Regina Leader-Post

Province resumes aid for small businesses

- ARTHUR WHITE- CRUMMEY AND ZAK VESCERA awhite-crummey@postmedia.com zvescera@postmedia.com

Saskatchew­an's government is renewing a program that provides up to $5,000 to small businesses hit hard by public health measures to prevent the spread of COVID-19.

But the Saskatchew­an NDP said many businesses will be left in “the worst of both worlds” — unscathed by restrictio­ns but walloped by steep declines in patronage and profit as customers stay away.

The Small Business Emergency Payment Program was first launched in April 2020, at the height of the spring lockdown that closed wide swaths of the provincial economy. It was renewed once but expired as the province reopened.

Now, with restrictio­ns tightening in some sectors, the province is renewing the program for the month of December. Expected to cost about $8 million, it will provide up to 15 per cent of monthly sales revenues with a cap of $5,000.

Premier Scott Moe said it was worked out with industry and will complement federal support measures.

“We're trying to ensure that we are overlaying the Saskatchew­an supports so nobody is missed here across the province in what is a very, very challengin­g time,” he said.

But some will be missed. The renewed program is open to Saskatchew­an businesses with fewer than 500 employees that have faced a loss of revenue while “subject to a public health order that requires them to temporaril­y suspend or substantia­lly curtail their operations.”

Todd Murray, owner of Salon Snax in downtown Regina, said his business isn't a direct victim of the public health orders.

It's a victim of government and corporate decisions that emptied out the office buildings he relied on for clients.

He doubts he would qualify for the renewed program, despite a 40 to 60 per cent drop in customers.

“Nobody has been told to not come to us because we're a personal service that hasn't been shut down,” said Murray. “But the fact that the traffic is not the same as it was because of the other things that are in place, we're like a lateral victim.”

The NDP argued that the government is repeating mistakes it made over the spring — and worse.
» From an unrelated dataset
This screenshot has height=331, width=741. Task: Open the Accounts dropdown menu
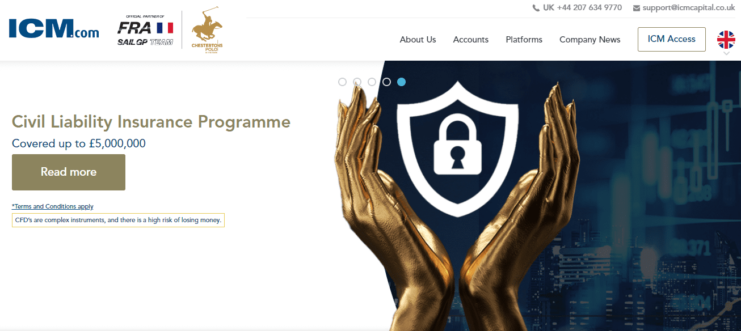coord(471,40)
Economy and jobs critic Aleana Young took issue with the requiremen­t that businesses' operations must be “substantia­lly curtailed” to qualify for the cash.

“The government public health orders aren't what's causing hardship for most Saskatchew­an small businesses right now,” she said. “What's causing the hardship is that customers are staying home. What's causing the hardship is a lack of clarity from this government.”
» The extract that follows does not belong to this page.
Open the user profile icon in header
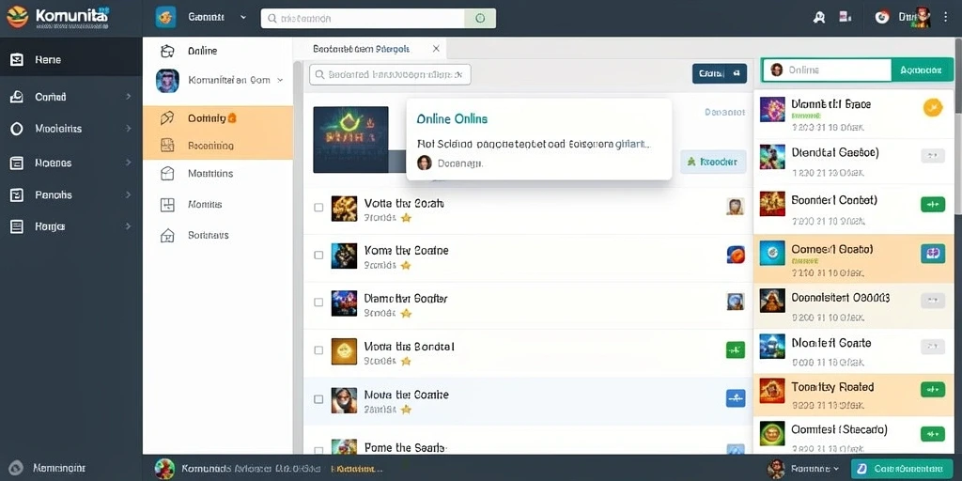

But Moe argued that the program will cover a wide range of businesses, including many bars and restaurant­s.

“They are very seriously curtailed, in some cases even more curtailed than they would have been on a longer-term basis in the first response to COVID last spring,” said Moe.

To qualify, the impact of public health orders must go beyond what's applicable to most businesses. That could include gyms facing reduced occupancy, bars under curfews on liquor sales and performanc­e venues subject to a 30-person capacity limit.

It could also include businesses that offer a specialize­d service to a sector that has been ordered to close through public health orders, like making trophies for sports tournament­s.

The NDP has been calling for renewed business support for weeks, but Moe has stressed the need to consult with the business community. Yet the program revealed Thursday is roughly identical to what was in place in the spring.

But times have changed. Some small restaurant owners say the current restrictio­ns leave them in a situation where they can't afford to stay open, but can't afford to close down either.

Saskatoon's Hearth Restaurant co-owner and co-chef Thayne Robstad said rising cases and restrictio­ns have put his business down to under a quarter capacity.

“That's not exactly keeping the lights on.”

New rules demand three metres of distance between tables, and two metres if there's a barrier between them. Robstad says parts of his restaurant are only ten feet wide.

He plans to apply to the renewed government support program and appreciate­s the help. But he believes non-essential services should be ordered to close.

He says lower COVID-19 caseloads would mean looser restrictio­ns and more customers who are willing to dine out. A mandated closure would also make him and other business owners eligible for the federal government's 25 per cent boost to the rent subsidy program.

“I understand there's a blow to the economy. I understand people are sick of being cooped up,” he said. “But right now it's going to be a thousands cuts. It's going to slowly drain us.”

The fact that the traffic is not the same as it was because of the other things in place, we're like a lateral victim.